Would setting bounds on the approximation not be just as hard as the original problem?, i.e. we do not know in advance when an approximation will be good enough.
Assaad33
not rated yet Mar 31, 2010
What about genetic algorithms in artificial intelligence?
DudeGuy543
Mar 31, 2010
This comment has been removed by a moderator.
krundoloss
5 / 5 (1) Mar 31, 2010
I think we are going to really get advancement in this field with more neuron - electronic interfaces. Brain on a chip anyone? I mean, why reinvent the wheel, right? If we use real neurons and interface with them electronically, theres no reason we cant engineer our own, perhaps even grown from artificial DNA. I feel that would be easier and better than trying to teach a Pentium processor to THINK.
abhishekbt
3 / 5 (2) Apr 01, 2010
The trick to thinking is the ability to be able to stop thinking.


Hmm... Thats very ... thoughtful.
FrancisR77
1.6 / 5 (5) Apr 03, 2010
Robots are Robots; They can never be human no matter how conditioned or programmed they are.
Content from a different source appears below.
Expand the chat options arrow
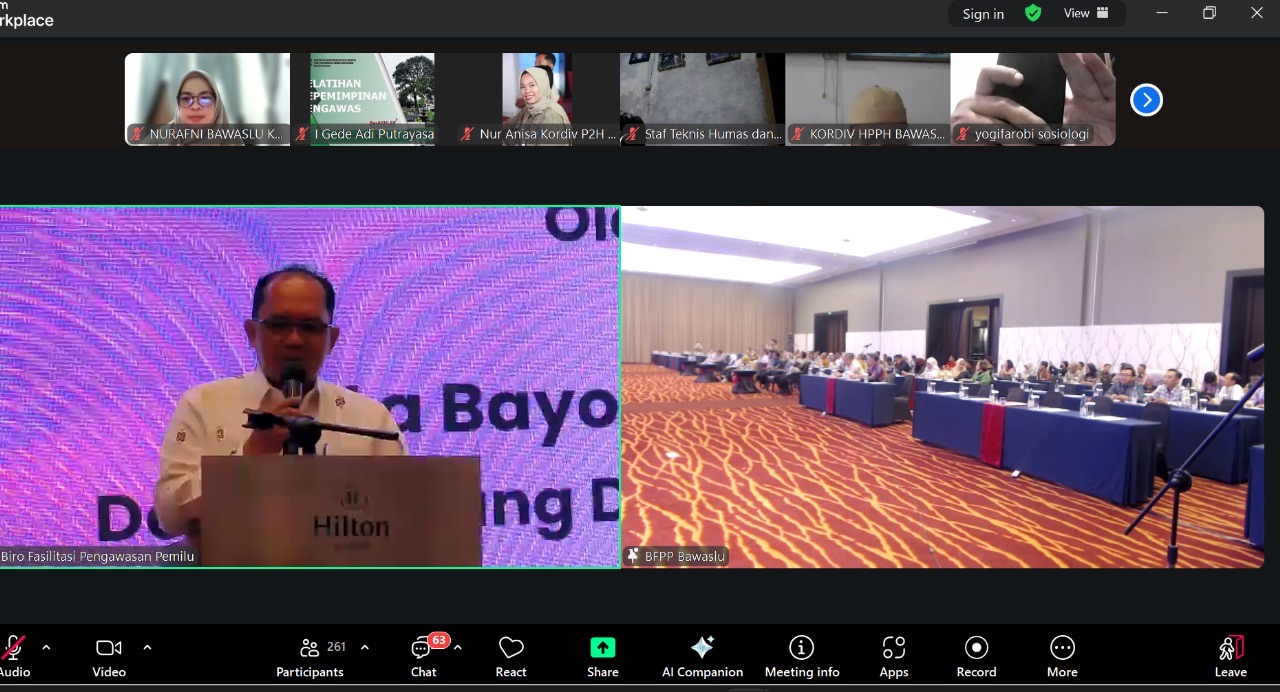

They do not have a mind.
Recovering_Human
5 / 5 (2) Apr 03, 2010
You have to be human to have a mind? How's that?
gort
not rated yet Apr 04, 2010
now just couple church with a evolutionary algorithm that re-writes church (over and over again)using natural selection to pick the "best" version from each generation.

evolutionary algoriths are the computer equivalent of biological evolution.
example:
http://www.inklin...-genius/
Birthmark
not rated yet Apr 04, 2010
Reading these comments I see why this century will depend on our existence or not, people believe out technology is going to take over us and kill the entire human race lmao! I need an underground bunker so I last through this century...
hagureinu
5 / 5 (2) Apr 05, 2010
every time i read an article about AI, like this one, i'm amazed how primitive our knowledge about cognitive functioning is and how pompous article titles are. hey, come on! where exactly do you see "Grand Unifying Theory"? i see only a questionable idea about "probabilistic inference", which is very doubtful to have anything do with AI at all. AI is about learning and awareness, about building, verifying and using cognitive patterns, about predicting reality outcomes based on internalized models etc.
gwrede
2 / 5 (3) Apr 05, 2010
They're doing something right. Their system mimics a human process called Categorisation. Much of a child's early work in laying a basis for coherently experiencing the world, is by categorising everything. Moving vs. stationary, soft vs. hard, Mummy vs. other people, edibles vs. objects, loose vs. fixed, tasty vs. yaccy.

These categories are refined (split up) constantly. Hard to very hard vs. hardish, moving to humans vs. moving non humans, MNHs to passive MNH vs. active MNH (meaning rolling balls or thrown objects or wind-up toys vs. bees, flies dogs).

One could claim that prejudice is merely a lack of refinement in categorisation. Good examples of this are the former President's only two categories of people: the good and the bad guys, and many less educated individuals' race dependent attitudes.

So, this actually is fundamental. Kudos to the guys.